The purpose of this study is to evaluate the contamination in As, Ba, Co, Cu, Mn, Ni, Sr, V, Zn and REE, in a high uranium activity (up to 21,000 Bq ∙ kg− 1) area, downstream of a former uranium mine. Different geochemical proxies like enrichment factor and fractions from a sequential extraction procedure are used to evaluate the level of contamination, the mobility and the availability of the potential contaminants. Pb isotope ratios are determined in the total samples and in the sequential leachates to identify the sources of the contaminants and to determine the mobility of radiogenic Pb in the context of uranium mining.

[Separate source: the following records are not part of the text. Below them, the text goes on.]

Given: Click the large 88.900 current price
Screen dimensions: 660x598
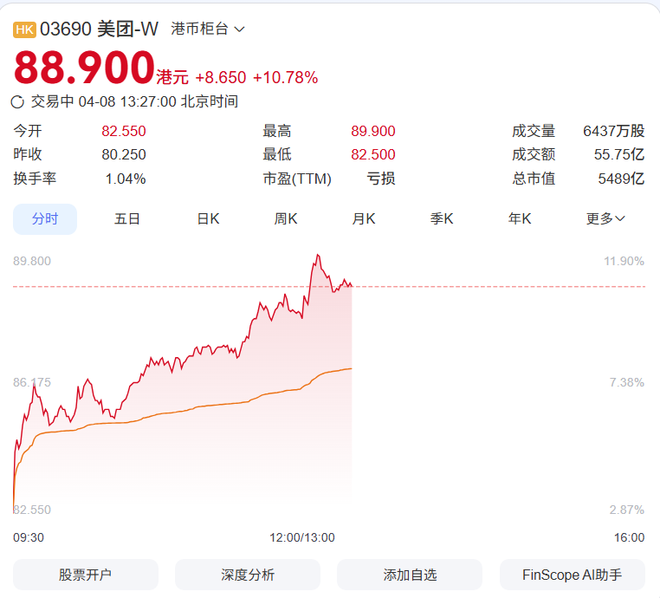Looking at the screenshot, I should pos(84,68).

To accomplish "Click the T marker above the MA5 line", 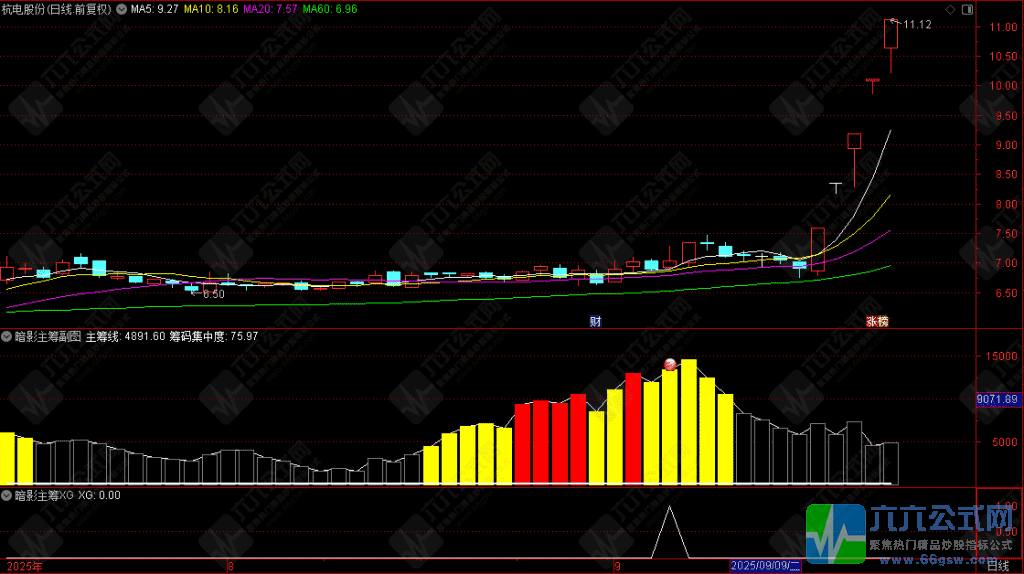I will 835,188.
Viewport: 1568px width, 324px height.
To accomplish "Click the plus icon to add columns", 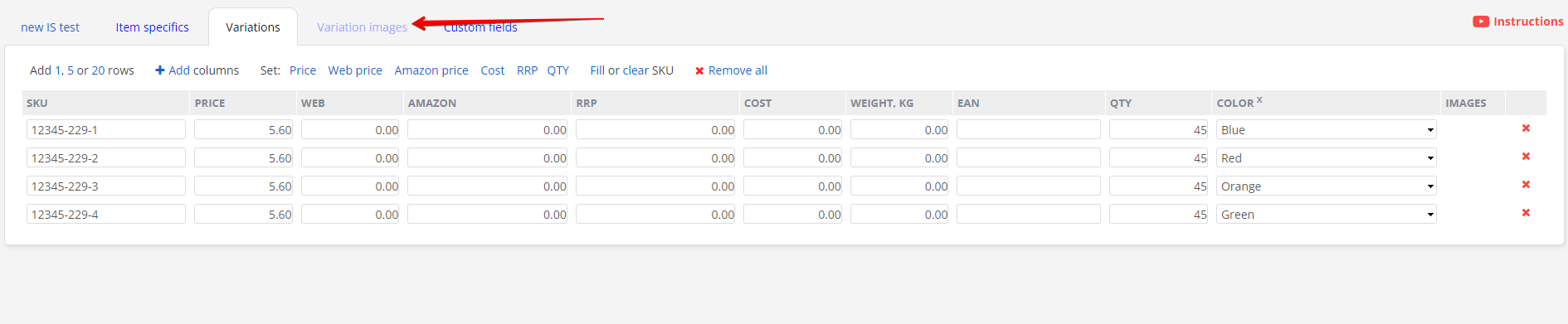I will tap(160, 70).
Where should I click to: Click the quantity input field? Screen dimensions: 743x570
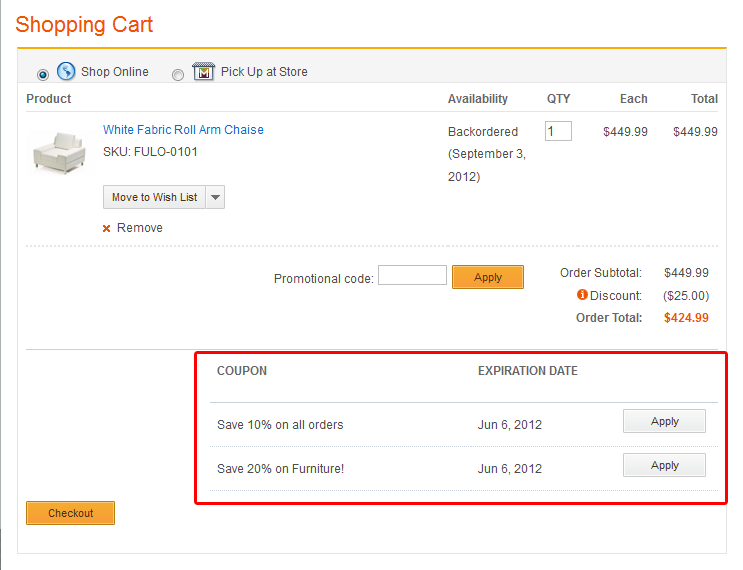pyautogui.click(x=558, y=131)
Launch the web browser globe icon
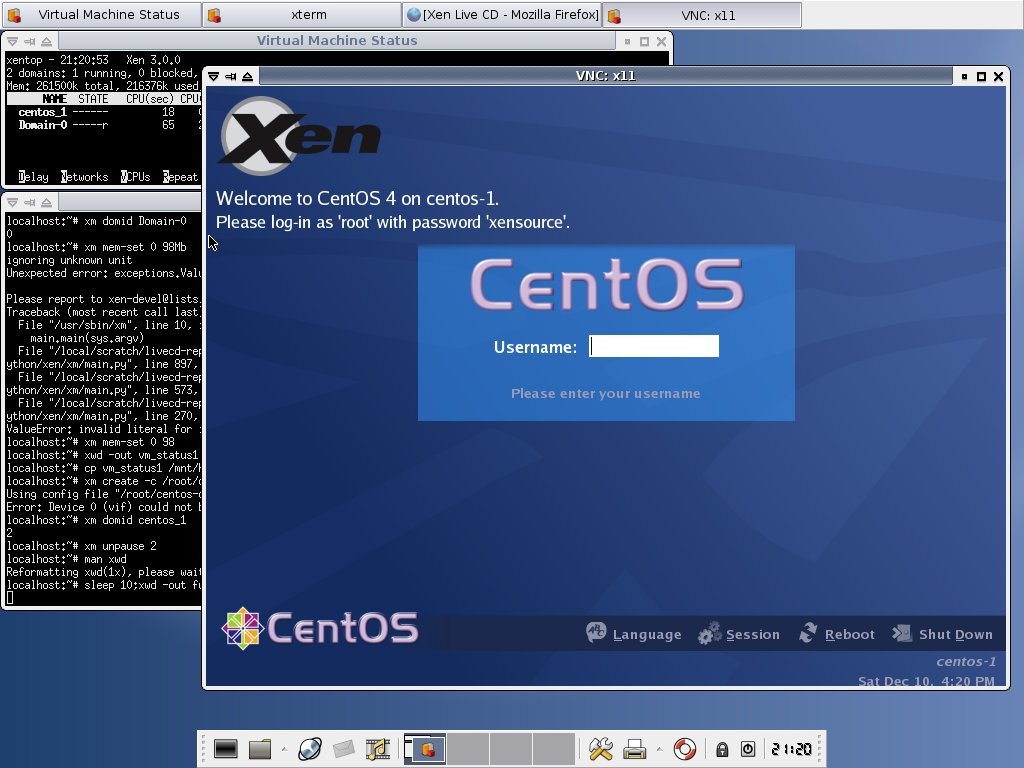 pyautogui.click(x=309, y=748)
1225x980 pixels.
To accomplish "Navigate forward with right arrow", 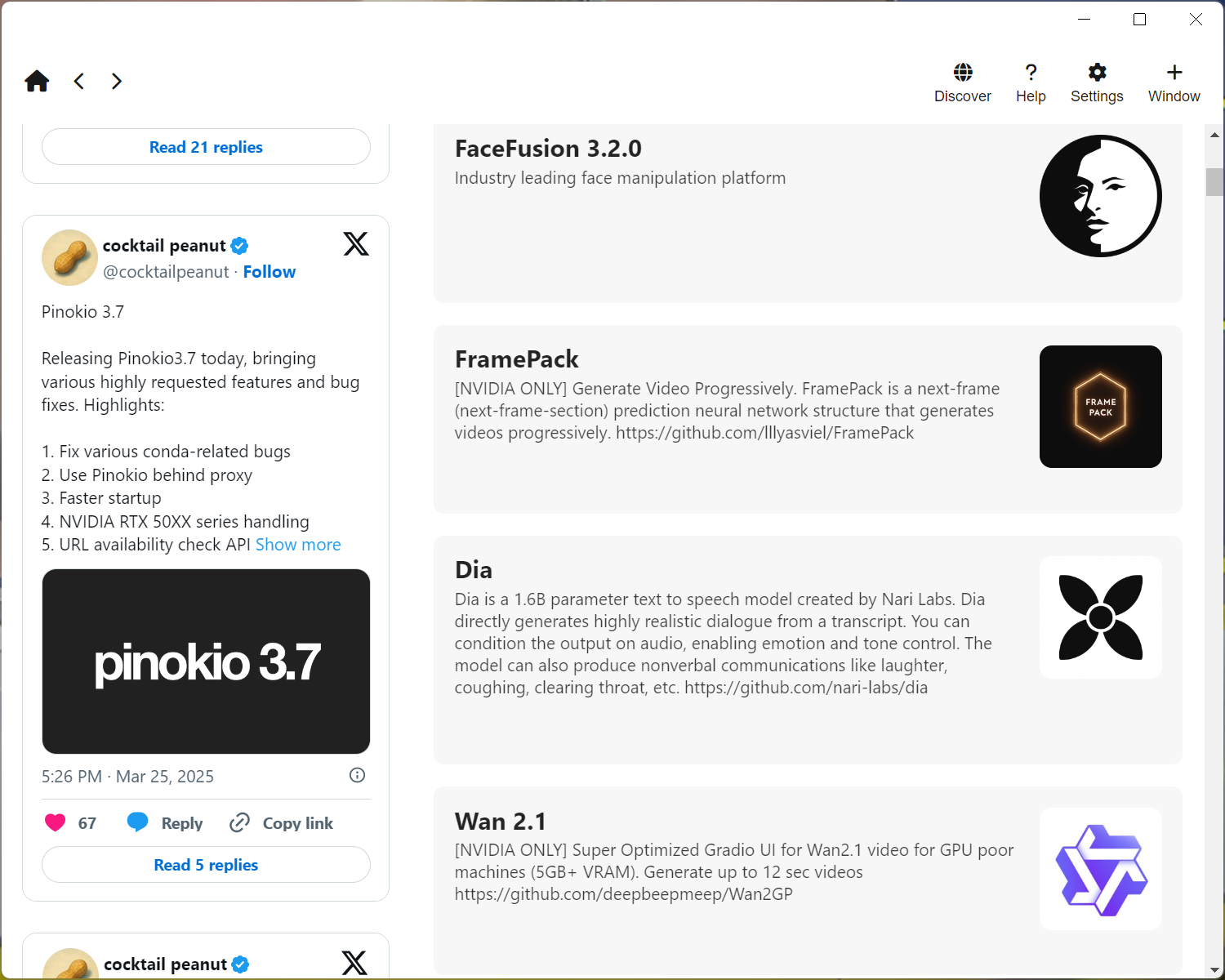I will click(x=117, y=81).
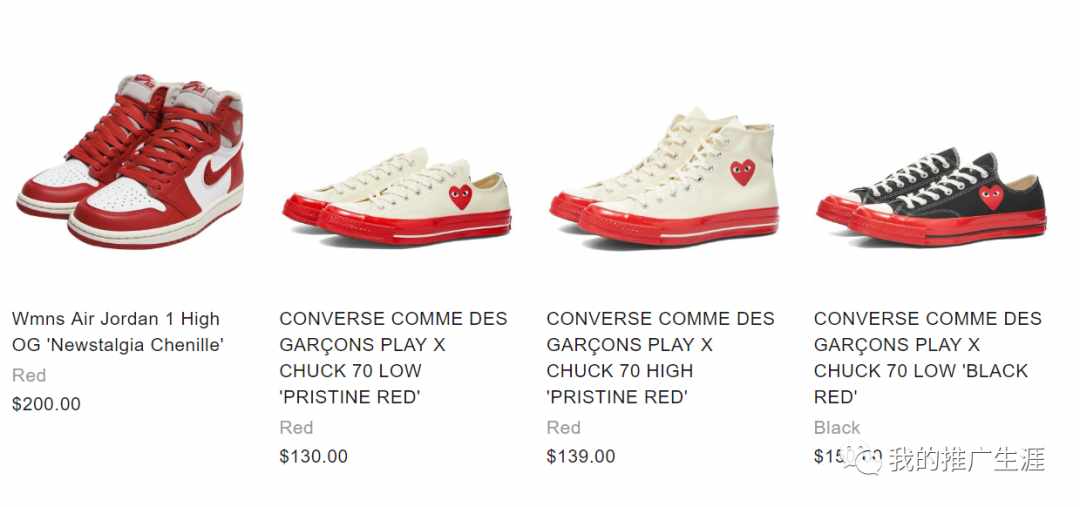1080x507 pixels.
Task: Open the Chuck 70 Low 'Black Red' title link
Action: tap(927, 358)
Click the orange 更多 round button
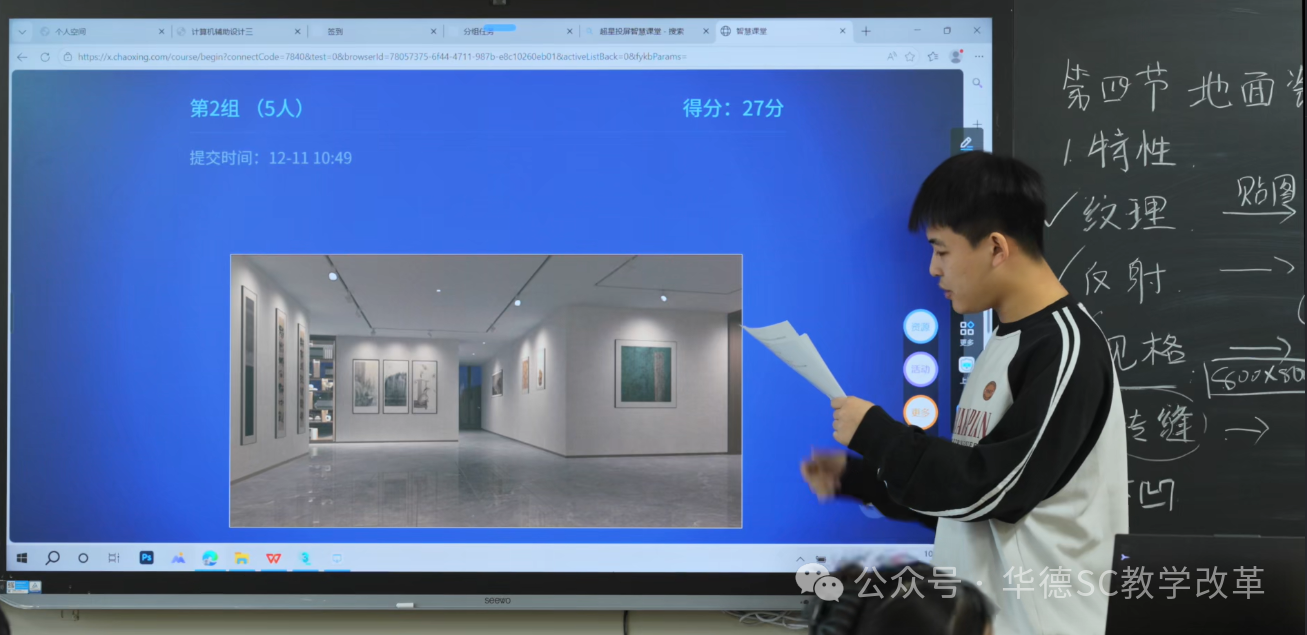This screenshot has height=635, width=1307. [920, 411]
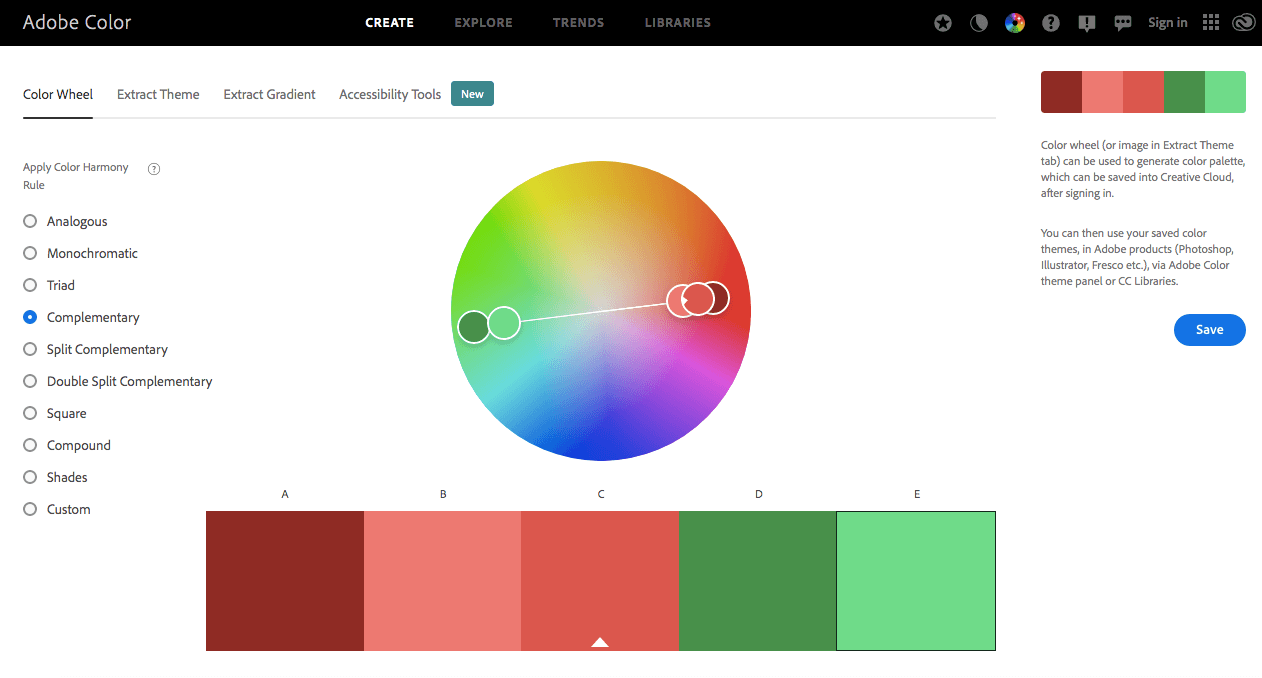Go to the Explore menu

click(483, 22)
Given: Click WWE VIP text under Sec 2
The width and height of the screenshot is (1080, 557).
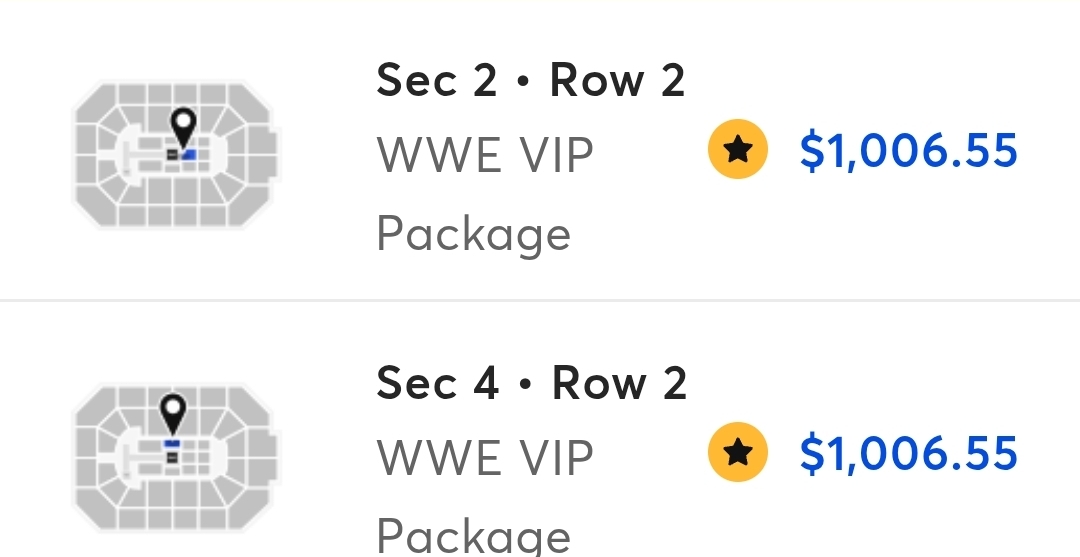Looking at the screenshot, I should coord(485,156).
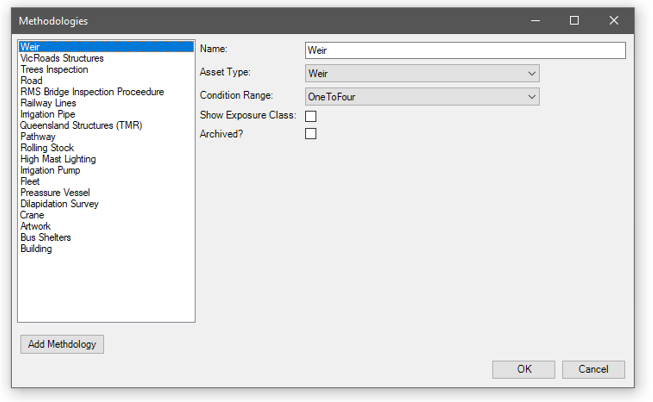Select Rolling Stock in methodology list
The height and width of the screenshot is (402, 653).
[x=47, y=148]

In spite of the large uranium contamination measured in the soils and the sediments (EF ≫ 40), trace element contamination is low to moderate (2 < EF < 5), except for Ba (5 < EF < 15), due to the precipitation of barium sulfate resulting from mining activities. Most of the trace elements are associated with the most mobile fractions of the sediments/soils, implying an enhanced potential availability.
Even if no Pb enrichment is highlighted, the Pb isotopic signature of the contaminated soils is strongly radiogenic. Measurements performed on the sequential leachates reveal inputs of radiogenic Pb in the most mobile fractions of the contaminated soil. Inputs of low-mobile radiogenic Pb from mining activities may also contribute to the Pb signature recorded in the residual phase of the contaminated samples. We demonstrate that Pb isotopes are efficient tools to trace the origin and the mobility of the contaminants in environments affected by uranium mining.